Since you can chose any x in [1,A[i]] I guess there is a pretty simple solution :

start at 0:

select the next reachable element from which you can reach the farther element.
i.e chose i that maximize i+A[i+x] for x in [1,A[i]]

until you arrive at the end of the list.

Example:

{2 , 4 , 1 , 2 , 3 , 2 , 4 , 2}

start at 0

from 0 you can get to 1 or to 2:

• from 1 you can get to 4
• from 2 you can get to 3

therefore max(0+A[0+x]) is for i = 1

chose 1
from 1 you can get to 2 3 4:

• from 4 you can get to 7
• from 3 you can get to 5
• from 2 you can get to 3

therefore max(1+A[1+x]) is for i = 4

chose 4

you can reach 7

stop

the resulting list is : 

0,1,4,7

As explained in my comments I think it’s O(N), because from i you reach i+x+1 in at least 2*x operations.

‘Pseudo’ proof

You start at 0 (it’s optimal)

then you select i that maximize(0+A[0+x]) (i.e that maximize the reachability for the next element)

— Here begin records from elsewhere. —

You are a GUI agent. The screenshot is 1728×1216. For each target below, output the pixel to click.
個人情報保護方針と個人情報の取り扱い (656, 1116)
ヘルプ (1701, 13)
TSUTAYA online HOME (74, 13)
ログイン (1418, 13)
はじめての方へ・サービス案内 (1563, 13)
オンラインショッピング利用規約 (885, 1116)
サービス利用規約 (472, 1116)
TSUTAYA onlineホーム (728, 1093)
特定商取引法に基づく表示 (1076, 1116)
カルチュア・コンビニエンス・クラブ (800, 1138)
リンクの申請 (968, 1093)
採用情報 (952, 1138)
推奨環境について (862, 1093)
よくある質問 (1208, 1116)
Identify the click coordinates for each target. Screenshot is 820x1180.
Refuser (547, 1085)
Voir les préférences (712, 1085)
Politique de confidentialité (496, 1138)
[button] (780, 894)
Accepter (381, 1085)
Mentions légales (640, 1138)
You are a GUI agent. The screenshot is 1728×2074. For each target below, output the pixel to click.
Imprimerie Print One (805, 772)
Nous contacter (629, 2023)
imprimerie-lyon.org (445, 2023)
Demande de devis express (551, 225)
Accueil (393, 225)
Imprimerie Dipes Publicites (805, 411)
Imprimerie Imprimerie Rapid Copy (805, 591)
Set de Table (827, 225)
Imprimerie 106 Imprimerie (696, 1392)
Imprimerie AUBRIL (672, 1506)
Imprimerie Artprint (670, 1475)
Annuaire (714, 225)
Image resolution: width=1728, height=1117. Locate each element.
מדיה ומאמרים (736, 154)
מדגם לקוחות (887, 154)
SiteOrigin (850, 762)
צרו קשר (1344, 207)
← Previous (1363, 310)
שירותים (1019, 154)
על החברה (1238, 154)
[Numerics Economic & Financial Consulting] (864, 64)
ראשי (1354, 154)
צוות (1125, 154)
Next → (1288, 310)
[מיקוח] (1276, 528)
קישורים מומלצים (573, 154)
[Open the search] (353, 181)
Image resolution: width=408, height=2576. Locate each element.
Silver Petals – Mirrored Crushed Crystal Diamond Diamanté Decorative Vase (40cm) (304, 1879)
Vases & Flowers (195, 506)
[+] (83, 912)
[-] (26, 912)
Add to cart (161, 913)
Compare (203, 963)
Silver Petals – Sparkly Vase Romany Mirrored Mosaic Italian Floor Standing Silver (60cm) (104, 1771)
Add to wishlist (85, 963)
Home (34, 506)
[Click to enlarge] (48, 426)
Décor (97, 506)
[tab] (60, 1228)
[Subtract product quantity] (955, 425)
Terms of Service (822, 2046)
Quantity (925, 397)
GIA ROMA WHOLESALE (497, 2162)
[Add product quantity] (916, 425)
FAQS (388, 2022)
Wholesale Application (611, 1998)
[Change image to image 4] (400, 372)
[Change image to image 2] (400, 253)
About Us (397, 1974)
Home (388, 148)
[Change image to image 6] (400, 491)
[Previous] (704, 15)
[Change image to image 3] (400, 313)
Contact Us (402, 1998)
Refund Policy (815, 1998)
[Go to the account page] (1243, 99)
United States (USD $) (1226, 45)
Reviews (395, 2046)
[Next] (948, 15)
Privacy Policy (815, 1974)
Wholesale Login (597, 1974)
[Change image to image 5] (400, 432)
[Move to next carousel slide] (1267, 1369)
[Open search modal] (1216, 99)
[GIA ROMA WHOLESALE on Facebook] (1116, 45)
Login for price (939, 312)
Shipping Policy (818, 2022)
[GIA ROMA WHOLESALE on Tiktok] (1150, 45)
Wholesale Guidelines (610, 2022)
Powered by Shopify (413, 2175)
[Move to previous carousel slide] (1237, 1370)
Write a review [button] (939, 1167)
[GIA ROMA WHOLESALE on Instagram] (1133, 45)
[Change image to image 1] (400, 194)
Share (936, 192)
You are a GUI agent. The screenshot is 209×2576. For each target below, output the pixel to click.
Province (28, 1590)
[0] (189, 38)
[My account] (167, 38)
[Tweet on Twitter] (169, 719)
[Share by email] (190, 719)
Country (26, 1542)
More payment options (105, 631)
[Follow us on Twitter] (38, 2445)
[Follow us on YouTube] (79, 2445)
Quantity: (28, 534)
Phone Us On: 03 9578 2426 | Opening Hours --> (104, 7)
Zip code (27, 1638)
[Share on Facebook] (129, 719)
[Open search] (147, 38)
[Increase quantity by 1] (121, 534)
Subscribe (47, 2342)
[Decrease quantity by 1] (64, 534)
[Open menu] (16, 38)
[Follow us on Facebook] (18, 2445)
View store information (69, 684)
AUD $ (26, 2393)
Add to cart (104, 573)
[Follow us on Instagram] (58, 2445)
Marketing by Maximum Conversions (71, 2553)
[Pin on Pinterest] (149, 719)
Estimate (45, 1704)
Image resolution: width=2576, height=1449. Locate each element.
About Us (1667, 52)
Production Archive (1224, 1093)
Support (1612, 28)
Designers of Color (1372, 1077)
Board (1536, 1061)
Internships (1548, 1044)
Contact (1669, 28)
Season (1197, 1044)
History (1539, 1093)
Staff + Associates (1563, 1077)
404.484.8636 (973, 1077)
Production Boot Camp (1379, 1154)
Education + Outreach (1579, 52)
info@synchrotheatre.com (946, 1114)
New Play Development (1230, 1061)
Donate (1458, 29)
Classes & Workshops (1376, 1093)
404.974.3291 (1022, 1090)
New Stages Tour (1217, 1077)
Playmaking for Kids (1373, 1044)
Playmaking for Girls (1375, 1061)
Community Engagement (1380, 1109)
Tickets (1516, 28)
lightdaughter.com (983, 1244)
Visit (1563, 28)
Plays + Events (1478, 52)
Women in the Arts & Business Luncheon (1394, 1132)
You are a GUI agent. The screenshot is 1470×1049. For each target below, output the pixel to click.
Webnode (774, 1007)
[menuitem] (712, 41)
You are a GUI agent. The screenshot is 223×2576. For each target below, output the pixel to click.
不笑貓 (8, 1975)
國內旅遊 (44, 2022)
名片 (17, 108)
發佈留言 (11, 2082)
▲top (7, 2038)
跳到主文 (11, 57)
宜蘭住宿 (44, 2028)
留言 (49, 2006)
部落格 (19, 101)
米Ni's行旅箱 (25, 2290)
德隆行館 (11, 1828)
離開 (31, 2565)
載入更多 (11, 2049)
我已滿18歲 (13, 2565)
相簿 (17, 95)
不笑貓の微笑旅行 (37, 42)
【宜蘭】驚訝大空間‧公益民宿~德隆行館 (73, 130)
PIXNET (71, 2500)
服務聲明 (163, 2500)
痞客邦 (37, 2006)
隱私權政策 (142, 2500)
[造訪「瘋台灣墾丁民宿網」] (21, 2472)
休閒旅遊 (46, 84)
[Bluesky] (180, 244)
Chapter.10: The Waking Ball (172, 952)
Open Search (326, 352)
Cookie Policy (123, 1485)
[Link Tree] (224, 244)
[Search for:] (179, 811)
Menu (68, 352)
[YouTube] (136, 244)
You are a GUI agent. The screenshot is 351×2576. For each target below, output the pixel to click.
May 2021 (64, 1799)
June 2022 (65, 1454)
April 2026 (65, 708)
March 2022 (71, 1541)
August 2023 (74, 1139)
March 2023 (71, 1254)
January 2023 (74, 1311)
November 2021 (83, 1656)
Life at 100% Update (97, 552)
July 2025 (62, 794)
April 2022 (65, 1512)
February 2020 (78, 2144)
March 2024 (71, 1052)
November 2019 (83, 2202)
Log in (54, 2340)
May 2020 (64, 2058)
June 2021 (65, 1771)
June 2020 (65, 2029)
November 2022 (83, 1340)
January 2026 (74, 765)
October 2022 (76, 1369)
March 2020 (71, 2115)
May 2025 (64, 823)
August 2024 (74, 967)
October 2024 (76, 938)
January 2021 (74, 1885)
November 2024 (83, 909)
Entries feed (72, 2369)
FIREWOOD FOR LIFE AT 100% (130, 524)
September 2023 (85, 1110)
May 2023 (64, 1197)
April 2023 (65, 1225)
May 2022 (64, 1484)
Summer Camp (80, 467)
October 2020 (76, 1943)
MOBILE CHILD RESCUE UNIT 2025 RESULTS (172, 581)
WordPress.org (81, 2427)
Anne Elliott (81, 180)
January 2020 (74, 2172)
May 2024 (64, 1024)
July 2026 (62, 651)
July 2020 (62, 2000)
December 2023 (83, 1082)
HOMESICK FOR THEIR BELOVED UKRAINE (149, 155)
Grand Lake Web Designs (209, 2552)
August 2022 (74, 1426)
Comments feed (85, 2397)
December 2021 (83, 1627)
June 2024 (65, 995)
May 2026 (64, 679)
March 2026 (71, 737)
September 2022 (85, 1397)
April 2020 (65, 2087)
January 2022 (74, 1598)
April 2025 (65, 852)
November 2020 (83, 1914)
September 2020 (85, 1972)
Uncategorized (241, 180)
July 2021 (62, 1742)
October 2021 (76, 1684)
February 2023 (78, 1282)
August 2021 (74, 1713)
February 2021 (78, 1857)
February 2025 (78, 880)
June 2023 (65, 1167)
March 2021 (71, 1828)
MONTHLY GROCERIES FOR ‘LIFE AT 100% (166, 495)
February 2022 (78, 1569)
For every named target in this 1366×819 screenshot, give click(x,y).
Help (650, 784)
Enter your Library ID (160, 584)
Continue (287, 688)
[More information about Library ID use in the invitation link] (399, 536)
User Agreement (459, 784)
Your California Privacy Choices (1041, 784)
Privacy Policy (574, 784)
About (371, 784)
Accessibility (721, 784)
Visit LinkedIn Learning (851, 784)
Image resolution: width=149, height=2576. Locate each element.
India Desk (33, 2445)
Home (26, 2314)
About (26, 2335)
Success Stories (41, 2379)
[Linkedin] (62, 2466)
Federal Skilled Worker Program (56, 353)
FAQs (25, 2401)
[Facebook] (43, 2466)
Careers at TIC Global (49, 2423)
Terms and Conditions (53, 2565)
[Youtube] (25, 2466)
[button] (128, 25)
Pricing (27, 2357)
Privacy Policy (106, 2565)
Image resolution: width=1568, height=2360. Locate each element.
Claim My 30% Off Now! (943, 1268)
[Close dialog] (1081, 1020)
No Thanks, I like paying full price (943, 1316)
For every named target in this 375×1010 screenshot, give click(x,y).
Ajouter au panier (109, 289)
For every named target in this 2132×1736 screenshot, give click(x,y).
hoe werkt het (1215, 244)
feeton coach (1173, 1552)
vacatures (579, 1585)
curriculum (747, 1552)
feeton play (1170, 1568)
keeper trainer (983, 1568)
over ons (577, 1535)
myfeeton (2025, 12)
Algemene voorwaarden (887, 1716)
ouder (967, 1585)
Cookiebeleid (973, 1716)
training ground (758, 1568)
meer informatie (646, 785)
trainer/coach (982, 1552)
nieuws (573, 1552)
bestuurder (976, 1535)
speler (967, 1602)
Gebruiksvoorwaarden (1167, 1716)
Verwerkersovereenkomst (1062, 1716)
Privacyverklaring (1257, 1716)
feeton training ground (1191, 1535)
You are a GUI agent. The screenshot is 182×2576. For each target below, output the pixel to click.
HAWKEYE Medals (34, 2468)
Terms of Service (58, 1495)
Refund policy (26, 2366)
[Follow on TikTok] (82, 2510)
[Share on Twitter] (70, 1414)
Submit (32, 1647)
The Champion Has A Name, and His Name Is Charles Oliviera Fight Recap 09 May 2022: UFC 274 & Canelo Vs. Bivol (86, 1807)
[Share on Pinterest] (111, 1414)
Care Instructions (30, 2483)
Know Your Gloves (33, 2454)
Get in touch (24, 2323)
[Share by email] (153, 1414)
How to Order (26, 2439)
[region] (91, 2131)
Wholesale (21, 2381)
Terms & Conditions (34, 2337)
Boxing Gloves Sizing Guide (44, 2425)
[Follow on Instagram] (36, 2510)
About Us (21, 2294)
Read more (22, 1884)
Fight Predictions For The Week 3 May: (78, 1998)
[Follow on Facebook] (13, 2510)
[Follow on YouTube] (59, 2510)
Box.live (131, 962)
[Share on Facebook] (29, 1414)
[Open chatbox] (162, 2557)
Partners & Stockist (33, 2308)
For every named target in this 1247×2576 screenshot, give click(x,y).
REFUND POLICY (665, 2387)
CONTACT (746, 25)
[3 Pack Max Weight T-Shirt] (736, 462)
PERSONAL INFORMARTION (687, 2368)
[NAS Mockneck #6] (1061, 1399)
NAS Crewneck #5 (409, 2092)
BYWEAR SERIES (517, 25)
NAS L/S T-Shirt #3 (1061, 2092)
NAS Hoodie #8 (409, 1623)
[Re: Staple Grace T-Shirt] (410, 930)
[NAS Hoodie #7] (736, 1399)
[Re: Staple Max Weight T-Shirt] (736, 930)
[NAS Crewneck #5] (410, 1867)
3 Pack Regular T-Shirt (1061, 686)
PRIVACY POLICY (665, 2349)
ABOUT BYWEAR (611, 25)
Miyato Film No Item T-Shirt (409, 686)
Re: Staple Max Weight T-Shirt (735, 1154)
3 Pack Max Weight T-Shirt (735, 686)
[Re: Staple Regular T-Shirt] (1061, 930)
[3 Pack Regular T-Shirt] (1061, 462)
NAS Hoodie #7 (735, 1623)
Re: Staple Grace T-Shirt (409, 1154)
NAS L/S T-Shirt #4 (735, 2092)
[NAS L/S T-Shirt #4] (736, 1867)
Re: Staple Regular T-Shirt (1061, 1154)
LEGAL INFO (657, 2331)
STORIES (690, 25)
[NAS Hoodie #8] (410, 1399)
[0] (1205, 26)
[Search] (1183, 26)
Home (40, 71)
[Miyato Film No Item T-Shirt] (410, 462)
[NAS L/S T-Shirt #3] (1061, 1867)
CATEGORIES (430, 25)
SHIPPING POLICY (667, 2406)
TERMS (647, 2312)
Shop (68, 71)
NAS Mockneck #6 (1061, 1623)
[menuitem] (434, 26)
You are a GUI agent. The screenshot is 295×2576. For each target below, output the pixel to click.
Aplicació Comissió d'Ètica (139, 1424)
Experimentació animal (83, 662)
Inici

from that i you can reach any other element that is reachable from all other elements reachable from 0 (it’s a long sentence, but it means : who can do more, can do less, therefore if i is not optimal,it’s as good as optimal)

So i is optimal

then following step by step this reasoning, it proves the optimality of the method.

If someone knows how to formulate that more mathematically, feel free to update it.